**EXTRACTED MATERIAL:**
[BEGIN]
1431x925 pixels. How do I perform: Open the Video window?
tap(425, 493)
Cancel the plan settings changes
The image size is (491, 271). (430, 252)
[END]
[BEGIN]
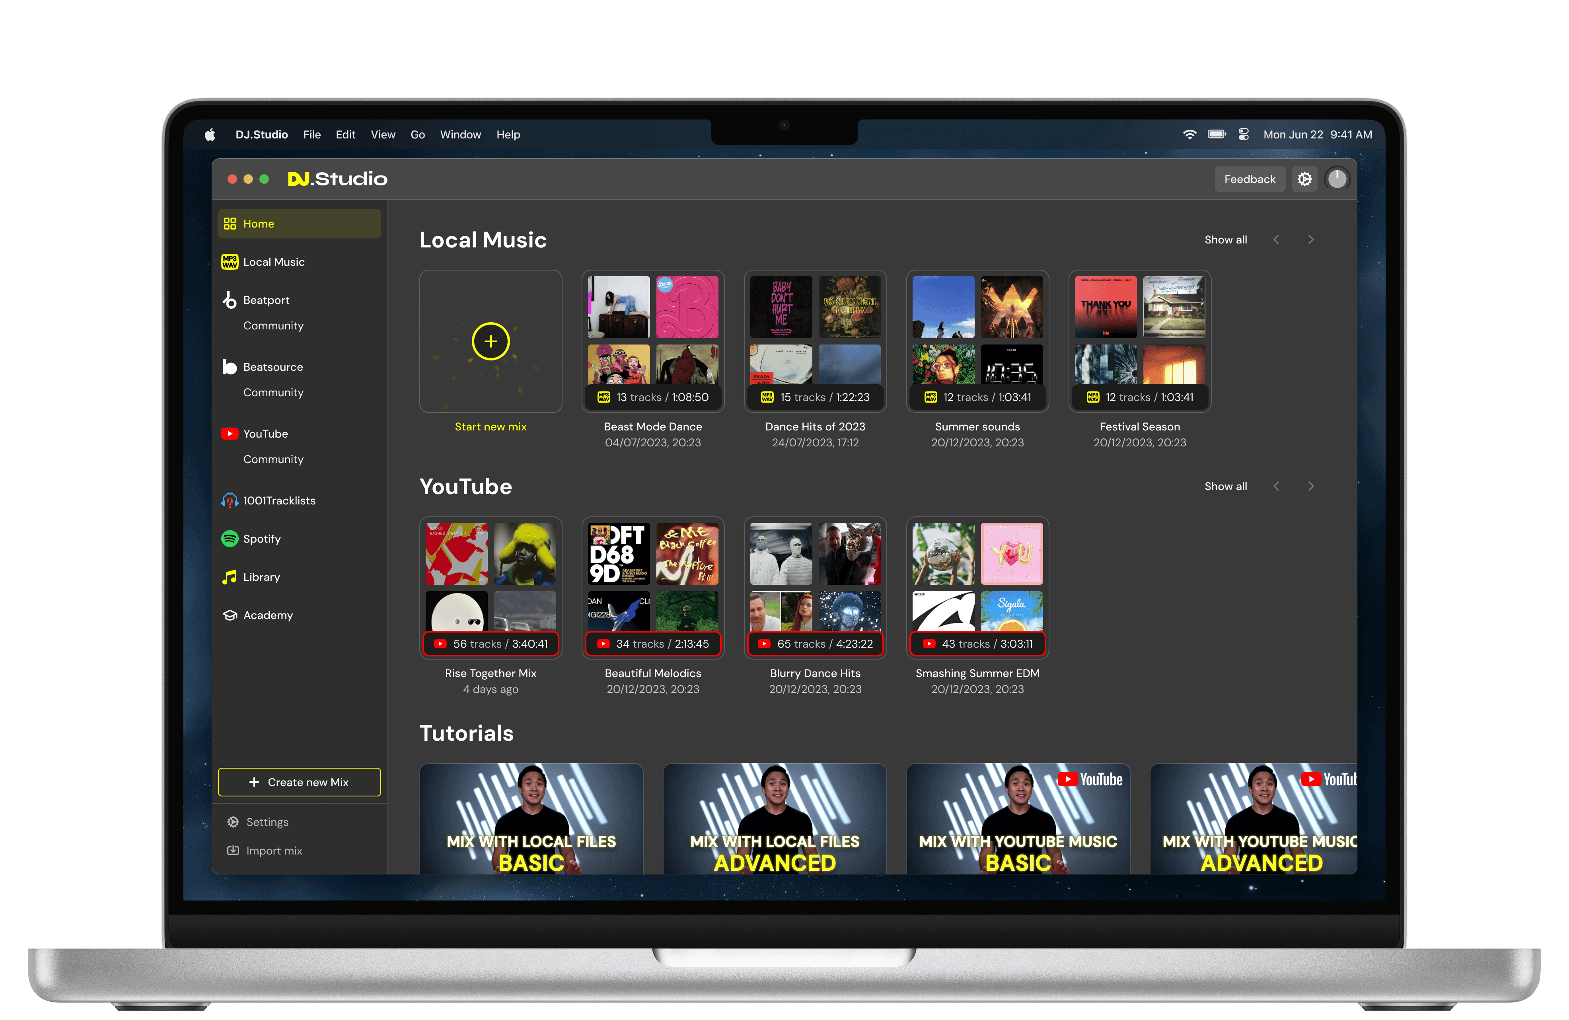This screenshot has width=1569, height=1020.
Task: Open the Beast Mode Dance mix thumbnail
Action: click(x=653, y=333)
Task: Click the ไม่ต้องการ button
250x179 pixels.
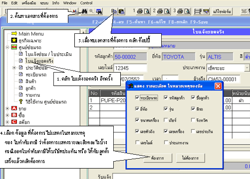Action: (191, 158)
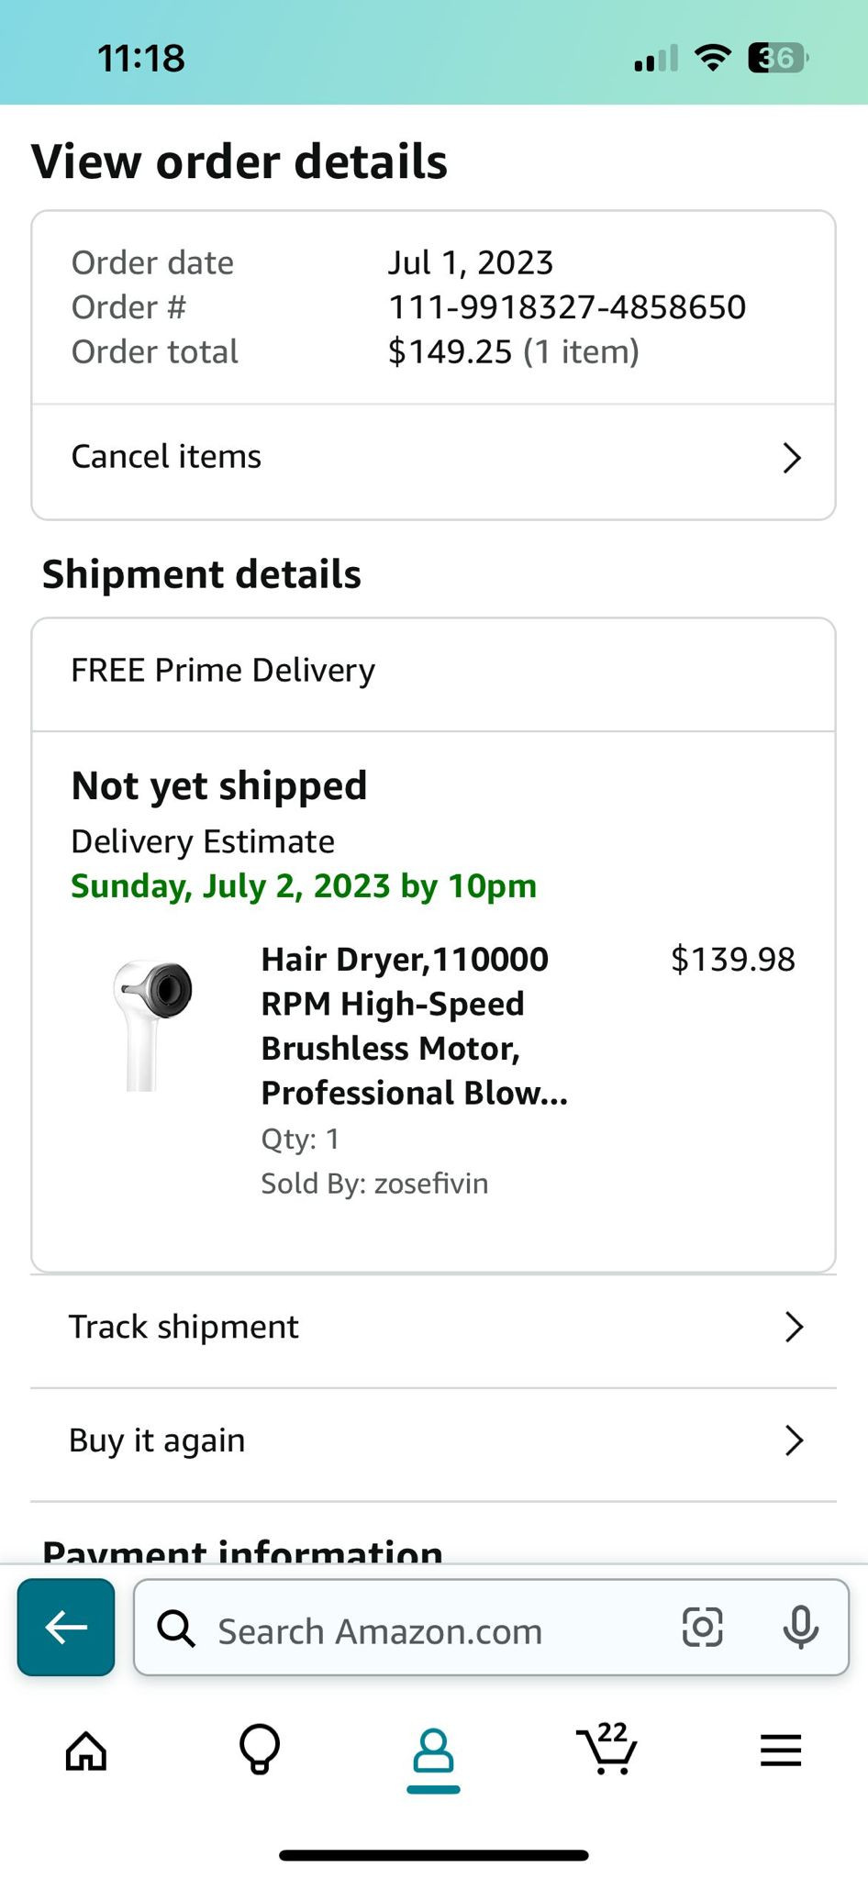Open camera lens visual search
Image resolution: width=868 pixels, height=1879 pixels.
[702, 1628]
[END]
[BEGIN]
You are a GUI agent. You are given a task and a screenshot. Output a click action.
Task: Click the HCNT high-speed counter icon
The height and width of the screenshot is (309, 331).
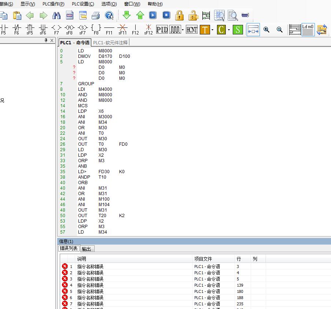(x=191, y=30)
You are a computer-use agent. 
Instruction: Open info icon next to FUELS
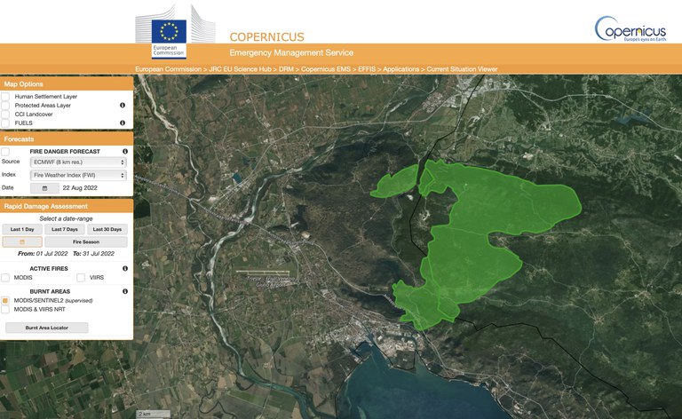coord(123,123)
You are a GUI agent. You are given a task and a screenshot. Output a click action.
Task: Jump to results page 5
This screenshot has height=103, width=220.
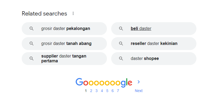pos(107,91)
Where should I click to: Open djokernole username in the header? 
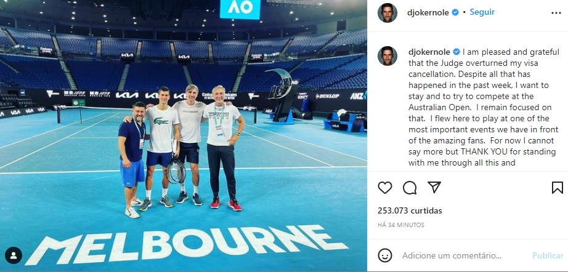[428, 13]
[END]
**AIM:** Copy out the records starting with the line that contains "1431x925 pixels. How" and going on through the line that contains "The image size is (491, 271). (430, 252)", reproducing each line character for character.

**REPLY TO THE EXERCISE:**
1431x925 pixels. How do I perform: Open the Video window?
tap(425, 493)
Cancel the plan settings changes
The image size is (491, 271). (430, 252)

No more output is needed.